Als er zo over je gepraat wordt, ga je je vanzelf zo gedragen, is vaak de redenatie. Klopt dat?
“Ik onderscheid in mijn proefschrift een aantal copingstrategieën. In de literatuur zie je vaak de strategie ‘internalisering’ terugkomen: mensen zien mij zo, dus dan zal ik ook wel zo zijn. Dat leidt dan tot radicalisering, criminaliteit en sociaal isolement: de parallelle samenlevingen waarover in beleidsplannen vaak geschreven wordt. Maar dat heb ik helemaal niet gevonden. Wat je wel ziet is dat sommige jongens in het begin, als ze voor het eerst geconfronteerd worden met vooroordelen, in verzet gaan. Door agressief te reageren bijvoorbeeld. Ik heb een jongen gesproken die ooit vanwege een akkefietje met een docent – die zei ‘rot-Marokkaan’, waarop hij die docent duwde – geschorst werd en zijn diploma misliep. Die zegt nu, bijna tien jaar later: daar heb ik wel wat van geleerd. Inmiddels heeft hij een eigen bedrijf en als hij bij – ik haat de term, maar ik moet hem nu even gebruiken – autochtone Nederlanders over de vloer komt, krijg hij nog steeds weleens naar zijn hoofd: ‘Hee, daar heb je Slabdullah.’ En hij heet niet eens Abdullah. Maar dan doet hij of hij het niet hoort.”

Ik zou het heel begrijpelijk vinden als je boos wordt in zo’n geval.
“Je ziet dat mensen een soort carrière doorlopen in het omgaan met vooroordelen en discriminatie. In het begin gaan ze bijvoorbeeld in verzet, of ze proberen er iets van te zeggen. Tot ze merken dat dat weinig uithaalt. Dan passen ze zich aan, door te zwijgen over hun Marokkaanse achtergrond, of door op hun werk niet te laten merken dat ze het gebed verrichten, wat je als moslim vijf keer per dag doet. Maar veruit de meest gehoorde strategie in de omgang met stigma’s is: negeren.”
Geldt dat ook voor de jongens met een crimineel verleden?
“Het is natuurlijk heel lastig om in kaart te brengen waarom iemand in de criminaliteit terecht gekomen is. Maar als je het deze jongens vraagt, ook die in de gevangenis zitten, geven ze aan dat de oorzaak niet ligt in de vooroordelen die over hen bestaan. Ze geven heel uiteenlopende redenen, maar de meest gehoorde is waarom iedereen de misdaad in gaat: de behoefte om snel veel geld te verdienen.”

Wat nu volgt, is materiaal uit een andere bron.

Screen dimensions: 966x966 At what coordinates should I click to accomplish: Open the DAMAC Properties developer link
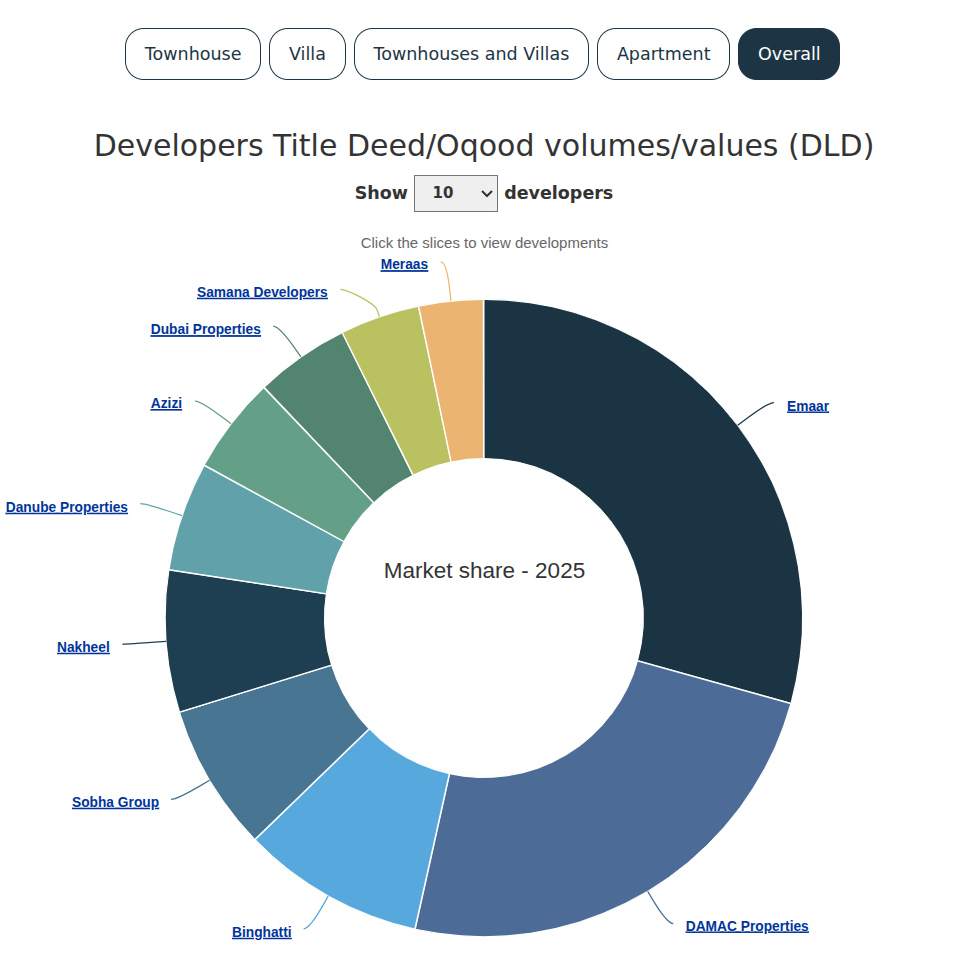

Wat was voor jou de eerste keer dat je geconfronteerd werd met de vooroordelen over Marokkaans-Nederlandse jongens?
“Dat vraag ik mijn respondenten ook altijd. Maar ik zou het niet exact weten. Het gebeurt continu. Laatst liep ik over straat en voor me liep een jongen naast z’n moeder een beetje met z’n armen te zwaaien, stoer doen, weet je wel. Waarop z’n moeder zegt: doe-es normaal, je lijkt wel een Marokkaan. En net op dat moment passeerde ik ze, waarop zij heel erg schrokken en hun blik afwendden. Het zit hem in dat soort kleine dingen. Een van mijn respondenten wordt altijd aangehouden als hij met zijn auto in een kleine, laten we zeggen Wassenaar-achtige plaats is. En telkens door een andere agent. Die vraagt hem dan om zijn papieren en wat hij daar komt doen. Dat gebeurt heel veel jongens. Net als dat iedere Marokkaans-Nederlandse jongen het gevoel kent dat je door een beveiliger net even iets langer in de gaten gehouden wordt. Altijd is er de gedachte: is dit omdat ik Marokkaan ben?”
Wat doet dat met je?
“Het is een soort hyperzelfbewustzijn. Sommige respondenten geven bijvoorbeeld aan dat ze nooit lang in de hoek van een winkel blijven hangen. Een van hen maakt expres altijd even oogcontact of een praatje met het personeel. Zo van: ik ben geen winkeldief hoor.”

Dat lijkt me heel heftig.

“Voor mij persoonlijk kan ik zeggen: het blijft pijn doen. Leven met een stigma is leven met een onrechtvaardigheidsgevoel. Je bent extreem onmachtig, je kunt niets doen om die vooroordelen weg te nemen. En dat is heel naar. Ja, sommige jongens gaan het jongerenwerk in. Of je gaat criminologie studeren, zoals ik.”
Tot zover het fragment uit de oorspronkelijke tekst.